Como toda produção televisiva de hoje, o novo ‘Perdidos no Espaço’ é bem mais complicado que aquelas produzidas nos anos 1960. No original, a família aventureira, os Robinsons, era a típica família americana de comercial de margarina. No atual, flashbacks nos mostram que os pais, John (Toby Stephens) e Maureen (Molly Parker), estavam em vias de se divorciar antes de viajar pelo espaço. As duas filhas, Judy (Taylor Russell) e Penny (Mina Sundwall), vivem metidas em pequenas picuinhas. Bem, pelo menos o pequeno Will (Maxwell Jenkins) continua inteligente. Ele faz amizade com o Robô quando a nave deles, a Júpiter 2, cai num planeta. O Robô não lembra em nada a figura abobalhada do original, parece mais uma criatura que se veria num blockbuster atual de Hollywood. Mas essa família, apesar de mais complicada que a antiga, é tão unida quanto. Há ainda outros flashbacks explicando o contexto da aventura – basicamente, um desastre na Terra levou a humanidade, bem, os que podiam, a deixar o planeta. Ah, e o Doutor Smith virou Doutora… A nova vilã é feita pela atriz Parker Posey, que convence no papel graças à sua cara de maluquinha de sempre.

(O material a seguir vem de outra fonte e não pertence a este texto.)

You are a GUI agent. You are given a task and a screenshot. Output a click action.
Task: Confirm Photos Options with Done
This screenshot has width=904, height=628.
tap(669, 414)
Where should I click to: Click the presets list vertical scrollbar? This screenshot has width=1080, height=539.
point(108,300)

Além de Posey, as crianças são umas gracinhas e Molly Parker continua uma atriz forte, como quem a viu em ‘Deadwood’ e ‘House of Cards’ bem pode atestar. E Ignacio Serricchio, como o piloto malandro Don West, provoca algumas risadas com seu jeito divertido. Pena que algumas opções narrativas questionáveis até impeçam os atores de brilhar mais. Os flashbacks dedicados a Smith acabam não explicando a contento algumas atitudes de verdadeira psicopatia da personagem – é como se os roteiristas quisessem tanto evitar qualquer referência ao vilão caricato da série antiga que foram com muita força na direção oposta. E usar duas vezes o clichê “vamos prender dois personagens num lugar e forçá-los a discutir a relação” num espaço de poucos episódios é uma grande falta de imaginação dos roteiristas.

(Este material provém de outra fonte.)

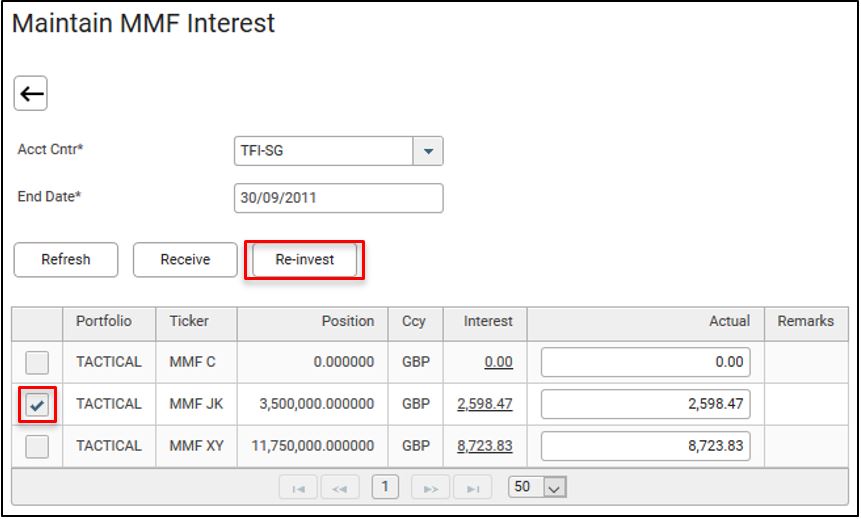Select page 1 in pager

pos(385,487)
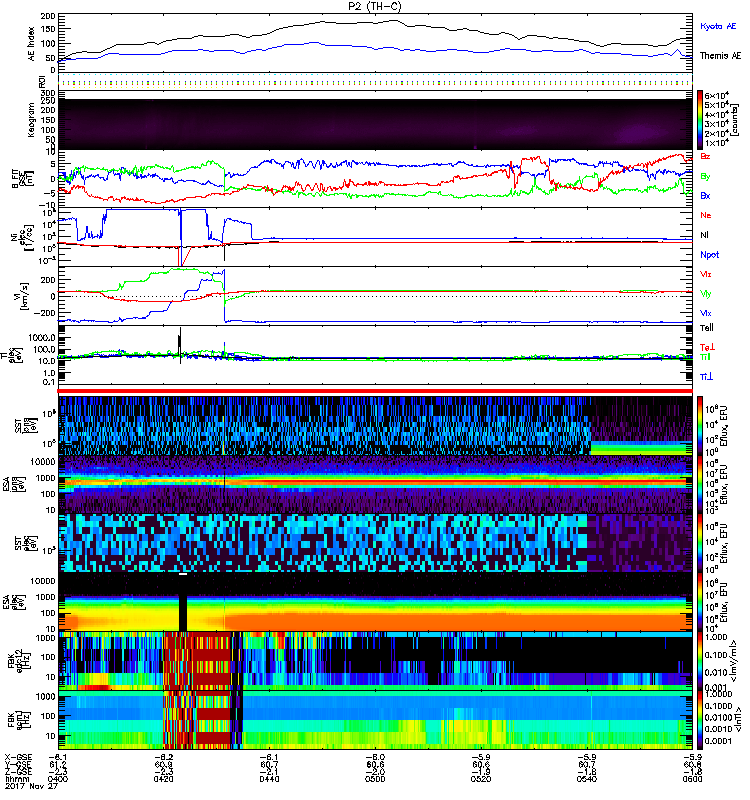Click the Keogram counts color bar

pos(700,119)

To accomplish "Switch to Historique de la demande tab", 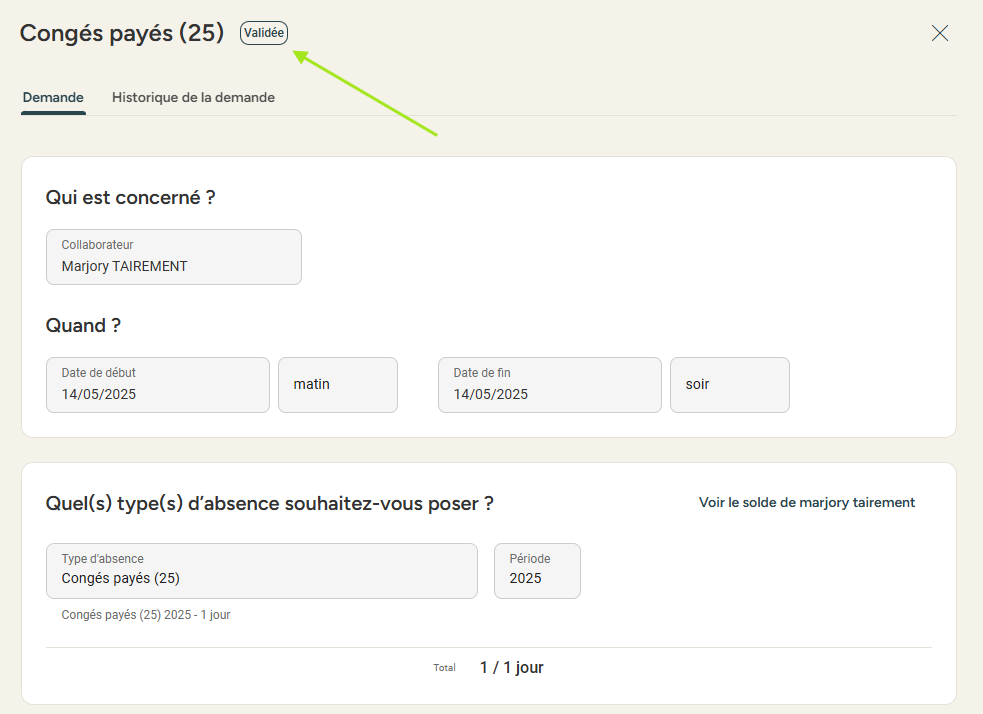I will pyautogui.click(x=193, y=97).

Apesar de alguns problemas, percebe-se em ‘Perdidos no Espaço’ a clara decisão dos showrunners Matt Sazama e Burk Sharpless de fazer uma série voltada para o público infanto-juvenil, mas que os adultos também consigam apreciar. Essa decisão resultou num produto que realmente agrada, mas que também sacrifica sua profundidade em nome da aventura e do deslumbramento com a produção. Se você lembra-se do antigo Perdidos no Espaço, esqueça-se dos planetas toscos e cenários pintados; o da Netflix tem qualidade de cinema, os efeitos em computação são primorosos, os planos das paisagens do planeta são grandiosos e amplos, e os dois primeiros episódios são dirigidos por Neil Marshall, diretor de ‘Abismo do Medo’ (2005) e que também comandou episódios com grandes batalhas em ‘Game of Thrones’.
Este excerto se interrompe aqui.